=== DATA FOR THIS TASK ===

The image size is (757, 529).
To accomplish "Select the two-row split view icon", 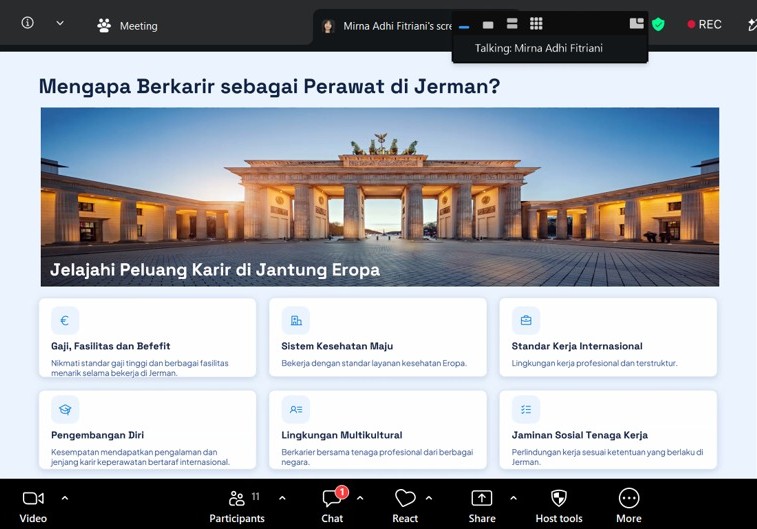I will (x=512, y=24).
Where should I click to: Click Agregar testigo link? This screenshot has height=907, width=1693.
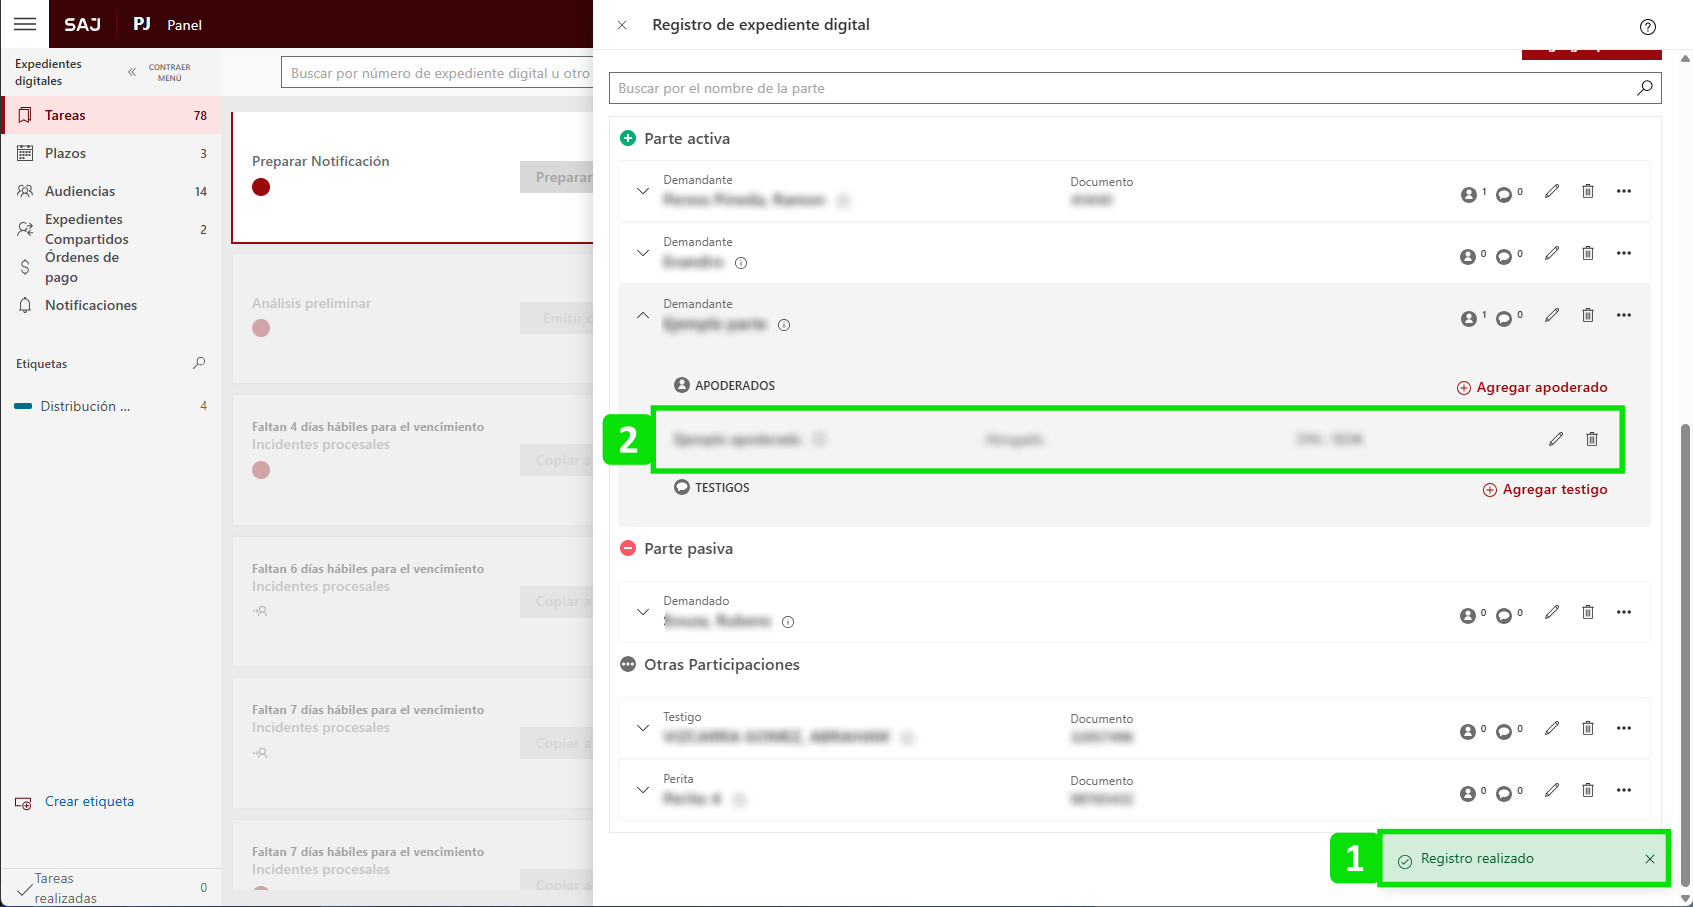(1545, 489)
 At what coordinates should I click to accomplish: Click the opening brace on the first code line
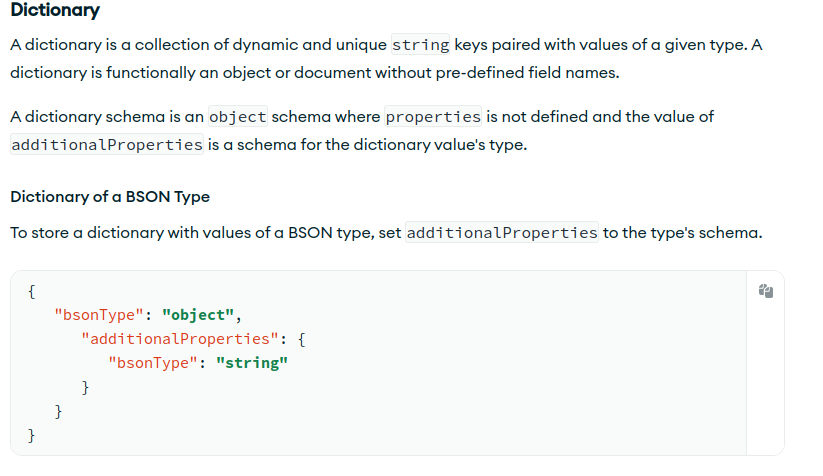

===

• [ACTIVITY]
Each line from the one with "Where should I" to the final line of the data above is to be printed exactly; no picture should appear in the copy.

• [SOLUTION FOR THIS PROBLEM]
Where should I click to: Click Agregar testigo link? This screenshot has height=907, width=1693.
(1545, 489)
 At what coordinates should I click to accomplish: Click the opening brace on the first code line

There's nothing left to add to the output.